Aufgabe ▸
Schreibe den Text über den mangelnden Entscheidungsmut der Politik bei Infrastrukturprojekten im Anschluss an seinen letzten Satz weiter.

Textauszug ▸
'''

Irgendwo wird schnell nirgendwo

Eines der Hauptprobleme unseres Landes ist die steigende Scheu der Politik, Verantwortung zu übernehmen. Wenn neue Infrastrukturen benötigt werden, müssen sie auch irgendwo realisiert werden. Doch irgendwo wird schnell zum Nirgendwo. Denn Anrainerproteste gibt es gegen alles. Angesichts von Bürgerprotesten, wie wenig repräsentativ sie auch sein mögen, geht die Politik meistens in Deckung.

Ein Minister, ein Staatssekretär, ein Bürgermeister, der ein Infrastrukturproblem lösen will, steht auf einsamem Posten. Er wird angefeindet über Petitionen, Leserbriefe und in «sozialen» Medien. Es gehört ein starkes politisches Rückgrat dazu, dem von vielen Seiten geschürten Volkszorn zu widerstehen. Zumal selbst politische Freunde lieber in Deckung bleiben.

Oft werden schwierige Entscheidungen kommissioniert, werden Studien und Gutachten erstellt, die keiner liest. Vorgefasste Standpunkte sind nicht mit Argumenten zu überbrücken.

Viele Investoren verzweifeln an den langwierigen Prozeduren. Der Pingpong zwischen Staat und Gemeinden ist eigentlich nur der Ausdruck des mangelnden Entscheidungsmutes der Politik. Zumal bekannt ist, dass die Verwaltungsgerichte meistens das letzte Wort haben.

Vor einer Reihe Jahren wollte ein Investor in der Gewerbezone einer Randgemeinde der Stadt Luxemburg eine Fabrik errichten, in der ausgediente Fernsehapparate in ihre Bestandteile zerlegt werden sollten, um anschließend in Deutschland entsorgt zu werden. Alles im Sinne der nachhaltigen Entwicklung, der Wiederverwertung von Materialien. Verbunden mit der Schaffung mehrerer Dutzend Arbeitsplätze für Unqualifizierte.

'''

Extrahierte Informationen ▸
'''

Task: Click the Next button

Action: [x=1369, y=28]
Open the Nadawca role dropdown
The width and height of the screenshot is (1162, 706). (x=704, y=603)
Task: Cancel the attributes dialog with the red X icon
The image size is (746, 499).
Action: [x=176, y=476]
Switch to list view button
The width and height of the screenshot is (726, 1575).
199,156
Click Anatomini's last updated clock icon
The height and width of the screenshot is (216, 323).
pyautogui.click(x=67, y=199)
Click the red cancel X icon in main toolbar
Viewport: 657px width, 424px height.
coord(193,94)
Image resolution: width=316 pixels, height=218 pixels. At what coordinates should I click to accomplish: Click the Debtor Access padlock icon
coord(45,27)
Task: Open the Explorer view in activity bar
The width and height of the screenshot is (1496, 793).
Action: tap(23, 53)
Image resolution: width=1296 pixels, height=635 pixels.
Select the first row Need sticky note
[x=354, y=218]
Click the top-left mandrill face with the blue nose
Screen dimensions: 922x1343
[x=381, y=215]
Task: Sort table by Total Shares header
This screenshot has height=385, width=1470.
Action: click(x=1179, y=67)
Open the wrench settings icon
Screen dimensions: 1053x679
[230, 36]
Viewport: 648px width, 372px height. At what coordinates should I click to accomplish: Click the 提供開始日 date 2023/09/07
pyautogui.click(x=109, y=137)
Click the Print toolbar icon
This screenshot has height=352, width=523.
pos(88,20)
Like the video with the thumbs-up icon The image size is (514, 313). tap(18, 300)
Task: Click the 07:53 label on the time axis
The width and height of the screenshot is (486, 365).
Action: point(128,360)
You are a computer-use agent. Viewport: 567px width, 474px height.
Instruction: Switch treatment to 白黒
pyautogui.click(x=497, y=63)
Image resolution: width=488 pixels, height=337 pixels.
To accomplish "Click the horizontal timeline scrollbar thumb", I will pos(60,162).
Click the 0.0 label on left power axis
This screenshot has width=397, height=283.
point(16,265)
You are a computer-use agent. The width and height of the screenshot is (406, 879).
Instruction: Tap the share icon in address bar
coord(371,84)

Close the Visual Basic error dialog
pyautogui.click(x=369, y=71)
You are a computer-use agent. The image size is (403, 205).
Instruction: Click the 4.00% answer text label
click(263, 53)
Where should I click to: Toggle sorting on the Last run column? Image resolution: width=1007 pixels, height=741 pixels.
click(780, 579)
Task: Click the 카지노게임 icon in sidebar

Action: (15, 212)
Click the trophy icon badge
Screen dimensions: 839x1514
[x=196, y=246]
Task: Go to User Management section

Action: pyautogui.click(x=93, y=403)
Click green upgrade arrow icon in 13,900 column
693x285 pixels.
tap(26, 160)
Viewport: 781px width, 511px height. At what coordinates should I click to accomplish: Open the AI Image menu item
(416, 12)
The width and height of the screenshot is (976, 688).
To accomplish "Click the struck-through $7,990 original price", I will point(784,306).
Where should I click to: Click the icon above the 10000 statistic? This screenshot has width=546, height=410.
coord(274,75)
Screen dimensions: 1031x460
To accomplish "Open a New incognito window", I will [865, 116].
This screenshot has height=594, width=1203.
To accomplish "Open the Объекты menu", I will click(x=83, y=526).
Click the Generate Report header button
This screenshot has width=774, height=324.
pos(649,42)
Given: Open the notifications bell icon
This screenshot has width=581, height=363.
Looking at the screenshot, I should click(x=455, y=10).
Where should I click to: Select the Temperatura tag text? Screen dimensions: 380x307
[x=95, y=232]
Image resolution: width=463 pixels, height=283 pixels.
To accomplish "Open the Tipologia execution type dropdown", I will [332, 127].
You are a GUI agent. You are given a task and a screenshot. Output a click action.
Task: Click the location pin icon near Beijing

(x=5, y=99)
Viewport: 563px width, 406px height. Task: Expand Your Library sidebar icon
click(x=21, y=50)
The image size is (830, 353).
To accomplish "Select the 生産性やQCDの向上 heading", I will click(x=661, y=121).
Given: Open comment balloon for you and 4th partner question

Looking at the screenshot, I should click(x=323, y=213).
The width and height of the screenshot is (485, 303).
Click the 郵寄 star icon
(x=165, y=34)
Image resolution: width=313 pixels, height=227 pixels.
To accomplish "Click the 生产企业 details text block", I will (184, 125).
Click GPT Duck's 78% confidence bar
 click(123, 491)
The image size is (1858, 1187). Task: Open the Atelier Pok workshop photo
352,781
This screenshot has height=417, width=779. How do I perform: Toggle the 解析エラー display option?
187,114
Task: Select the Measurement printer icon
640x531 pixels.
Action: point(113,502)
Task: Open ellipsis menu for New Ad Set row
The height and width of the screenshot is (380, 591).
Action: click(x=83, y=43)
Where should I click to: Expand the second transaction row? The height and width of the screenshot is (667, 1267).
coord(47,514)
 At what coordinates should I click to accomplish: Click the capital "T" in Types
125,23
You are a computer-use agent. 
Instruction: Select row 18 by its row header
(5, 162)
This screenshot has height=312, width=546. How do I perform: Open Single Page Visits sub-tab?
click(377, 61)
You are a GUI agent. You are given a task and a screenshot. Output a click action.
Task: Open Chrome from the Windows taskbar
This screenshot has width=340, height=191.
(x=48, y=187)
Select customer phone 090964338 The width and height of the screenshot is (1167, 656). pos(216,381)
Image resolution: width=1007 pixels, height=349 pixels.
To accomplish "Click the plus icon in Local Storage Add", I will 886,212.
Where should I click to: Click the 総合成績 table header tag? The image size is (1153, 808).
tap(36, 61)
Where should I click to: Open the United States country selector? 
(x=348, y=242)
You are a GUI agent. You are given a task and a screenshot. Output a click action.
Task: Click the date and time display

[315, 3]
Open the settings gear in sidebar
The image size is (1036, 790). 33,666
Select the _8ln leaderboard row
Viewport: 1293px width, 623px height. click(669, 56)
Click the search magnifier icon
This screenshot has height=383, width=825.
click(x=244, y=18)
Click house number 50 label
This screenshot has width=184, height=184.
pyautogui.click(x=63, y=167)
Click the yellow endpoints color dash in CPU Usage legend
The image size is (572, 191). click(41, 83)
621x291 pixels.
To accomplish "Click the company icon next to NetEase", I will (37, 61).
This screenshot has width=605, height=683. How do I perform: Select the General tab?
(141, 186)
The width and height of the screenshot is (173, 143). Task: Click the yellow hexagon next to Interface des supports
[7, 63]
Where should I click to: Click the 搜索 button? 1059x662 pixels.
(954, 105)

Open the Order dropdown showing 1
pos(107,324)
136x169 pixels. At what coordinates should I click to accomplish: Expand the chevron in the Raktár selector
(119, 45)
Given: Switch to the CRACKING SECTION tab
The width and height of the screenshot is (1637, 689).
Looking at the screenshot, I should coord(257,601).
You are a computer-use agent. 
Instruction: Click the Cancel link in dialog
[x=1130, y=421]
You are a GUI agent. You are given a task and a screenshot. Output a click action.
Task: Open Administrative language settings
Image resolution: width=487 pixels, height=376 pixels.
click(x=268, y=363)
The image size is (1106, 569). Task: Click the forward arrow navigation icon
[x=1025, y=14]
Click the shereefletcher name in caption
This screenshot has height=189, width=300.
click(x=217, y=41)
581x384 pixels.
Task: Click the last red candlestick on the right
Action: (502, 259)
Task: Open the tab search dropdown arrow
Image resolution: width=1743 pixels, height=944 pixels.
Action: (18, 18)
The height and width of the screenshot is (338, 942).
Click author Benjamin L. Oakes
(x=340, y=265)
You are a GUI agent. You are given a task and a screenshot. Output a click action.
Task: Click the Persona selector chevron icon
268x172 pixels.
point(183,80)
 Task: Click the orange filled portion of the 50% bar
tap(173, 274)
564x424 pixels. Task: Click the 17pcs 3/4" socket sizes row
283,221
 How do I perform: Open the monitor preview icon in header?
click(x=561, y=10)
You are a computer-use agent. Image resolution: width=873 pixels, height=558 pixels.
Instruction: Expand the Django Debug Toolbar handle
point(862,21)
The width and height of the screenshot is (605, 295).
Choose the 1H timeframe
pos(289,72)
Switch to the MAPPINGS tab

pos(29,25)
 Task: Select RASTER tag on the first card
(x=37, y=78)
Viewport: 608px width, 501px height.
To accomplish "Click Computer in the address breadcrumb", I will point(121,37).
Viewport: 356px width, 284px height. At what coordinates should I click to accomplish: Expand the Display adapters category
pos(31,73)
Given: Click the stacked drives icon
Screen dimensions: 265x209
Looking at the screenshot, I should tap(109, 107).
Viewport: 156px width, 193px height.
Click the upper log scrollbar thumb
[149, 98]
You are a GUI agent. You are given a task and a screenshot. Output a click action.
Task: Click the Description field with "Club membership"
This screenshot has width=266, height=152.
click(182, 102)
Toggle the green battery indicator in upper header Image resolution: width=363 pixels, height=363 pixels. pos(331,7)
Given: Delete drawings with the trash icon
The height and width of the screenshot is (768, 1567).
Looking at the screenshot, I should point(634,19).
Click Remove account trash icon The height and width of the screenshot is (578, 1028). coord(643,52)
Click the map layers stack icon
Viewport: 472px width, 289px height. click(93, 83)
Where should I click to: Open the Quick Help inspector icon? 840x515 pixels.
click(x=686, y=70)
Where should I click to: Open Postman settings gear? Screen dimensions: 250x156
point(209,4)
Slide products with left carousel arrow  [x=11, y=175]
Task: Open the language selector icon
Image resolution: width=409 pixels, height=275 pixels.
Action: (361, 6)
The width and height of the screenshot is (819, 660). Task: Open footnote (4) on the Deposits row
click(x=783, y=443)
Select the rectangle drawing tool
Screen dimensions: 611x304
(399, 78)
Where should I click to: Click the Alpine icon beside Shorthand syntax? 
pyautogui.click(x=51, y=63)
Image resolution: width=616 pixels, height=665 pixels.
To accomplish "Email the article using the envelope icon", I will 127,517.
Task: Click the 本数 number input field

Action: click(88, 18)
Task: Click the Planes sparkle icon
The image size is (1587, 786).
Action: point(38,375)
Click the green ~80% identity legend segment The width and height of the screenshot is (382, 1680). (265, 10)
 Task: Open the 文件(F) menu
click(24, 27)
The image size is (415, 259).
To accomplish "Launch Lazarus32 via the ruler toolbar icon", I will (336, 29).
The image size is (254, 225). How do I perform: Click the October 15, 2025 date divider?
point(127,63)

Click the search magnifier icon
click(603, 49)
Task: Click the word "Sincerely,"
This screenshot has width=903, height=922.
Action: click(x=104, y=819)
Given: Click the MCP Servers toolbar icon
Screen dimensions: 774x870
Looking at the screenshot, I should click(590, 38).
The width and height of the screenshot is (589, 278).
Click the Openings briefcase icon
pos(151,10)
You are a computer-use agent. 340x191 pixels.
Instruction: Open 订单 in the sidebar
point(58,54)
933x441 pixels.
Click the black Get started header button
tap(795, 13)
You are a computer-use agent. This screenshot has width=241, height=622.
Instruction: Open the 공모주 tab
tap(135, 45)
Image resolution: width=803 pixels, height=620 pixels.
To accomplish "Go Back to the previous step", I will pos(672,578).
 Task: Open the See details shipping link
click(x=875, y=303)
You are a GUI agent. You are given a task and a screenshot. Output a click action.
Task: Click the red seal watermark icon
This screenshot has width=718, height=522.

'''

Ergebnis der Aufgabe ▸
Doch es sollte nicht dazu kommen. Der zuständige Gemeinderat beschloss in einer Geheimsitzung mit allen Stimmen von CSV, LSAP, DP und Grünen, der in jeder guten Stube thronende Fernseher werde zu «Giftmüll», einmal in seine Bestandteile zerlegt!

So ist es mit Asphalt, mit Betonmischanlagen, ja selbst mit Bauschuttdeponien. Vor einigen Monaten verweigerte die Gemeinde Leudelingen die Anlage eine Bauschuttdeponie auf ihrem Territorium.

Oder die Irrfahrt der neuen Anlagen des landwirtschaftlichen Verbandes, die letztlich Unterschlupf jenseits der Mosel fanden und für Arbeitsplätze in Deutschland sorgten.

Die lieben Standortdiskussionen

Der politische Diskurs in Luxemburg hat eine Vorliebe für Standortdiskussionen. Da kann jeder mitreden und geschwollen von Lebensqualität, Umweltschutz und Landesplanung faseln, vor allem aber eine Entscheidung verhindern. Ja zum Tram, aber nicht in der Avenue de la Liberté. Ja zu neuen Eisenbahnlinien, aber nicht durch Ballungsgebiete. Ja zu einer neuen Tankstelle an der Saarautobahn, aber nicht in der Nachbarschaft von Mondorf. Einige Regierungsmitglieder verdanken ihr neues Amt solch inzwischen verdrängten politischen Schwüren.

Noch widersprüchlicher ist die Haltung aller Parteien gegenüber der Industriepolitik. Jedes Parteiprogramm fordert mehr Arbeitsplätze in diesem Bereich, aber neue Industrien werden selbst in ausgewiesenen Industriezonen wie z.B. «um Monkeler» kaum geduldet.

Quer durch den politischen Gemüsegarten wird der industrielle Schrumpfungsprozess von ArcelorMittal kritisiert. Aber würde Herr Mittal sich hergeben, ein neues integriertes Stahlwerk in Luxemburg zu errichten, wäre kein Standort zu finden. Die Genehmigungsprozeduren würden an Umweltverträglichkeitsstudien und anderen Verhinderungsprozeduren scheitern.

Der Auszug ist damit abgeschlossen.